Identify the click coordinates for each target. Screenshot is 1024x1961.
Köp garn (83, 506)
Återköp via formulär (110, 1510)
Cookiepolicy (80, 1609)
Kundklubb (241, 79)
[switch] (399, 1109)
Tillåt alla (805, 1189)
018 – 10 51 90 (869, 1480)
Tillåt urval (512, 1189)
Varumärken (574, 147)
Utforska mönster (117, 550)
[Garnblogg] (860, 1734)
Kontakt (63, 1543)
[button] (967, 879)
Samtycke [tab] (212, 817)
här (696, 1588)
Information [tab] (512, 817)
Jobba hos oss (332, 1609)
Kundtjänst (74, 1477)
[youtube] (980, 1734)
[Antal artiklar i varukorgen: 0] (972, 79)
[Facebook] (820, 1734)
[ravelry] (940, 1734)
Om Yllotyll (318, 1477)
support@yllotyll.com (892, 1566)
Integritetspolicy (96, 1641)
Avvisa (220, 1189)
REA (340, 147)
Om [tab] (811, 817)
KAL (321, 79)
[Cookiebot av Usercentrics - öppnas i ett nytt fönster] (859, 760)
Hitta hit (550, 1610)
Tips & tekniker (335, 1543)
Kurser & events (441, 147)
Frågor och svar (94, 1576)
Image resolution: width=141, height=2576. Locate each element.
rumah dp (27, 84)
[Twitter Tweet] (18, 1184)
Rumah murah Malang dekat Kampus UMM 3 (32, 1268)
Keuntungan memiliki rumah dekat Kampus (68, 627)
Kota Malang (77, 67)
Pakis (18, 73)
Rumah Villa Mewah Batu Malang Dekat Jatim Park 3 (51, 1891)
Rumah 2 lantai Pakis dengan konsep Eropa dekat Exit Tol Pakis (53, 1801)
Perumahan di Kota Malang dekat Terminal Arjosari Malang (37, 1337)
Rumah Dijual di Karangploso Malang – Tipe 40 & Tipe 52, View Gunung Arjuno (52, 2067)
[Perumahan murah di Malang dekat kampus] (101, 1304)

- [Work order] Tell how many lines of the listing above contain "each", giving the number alone.

- [Output below] 2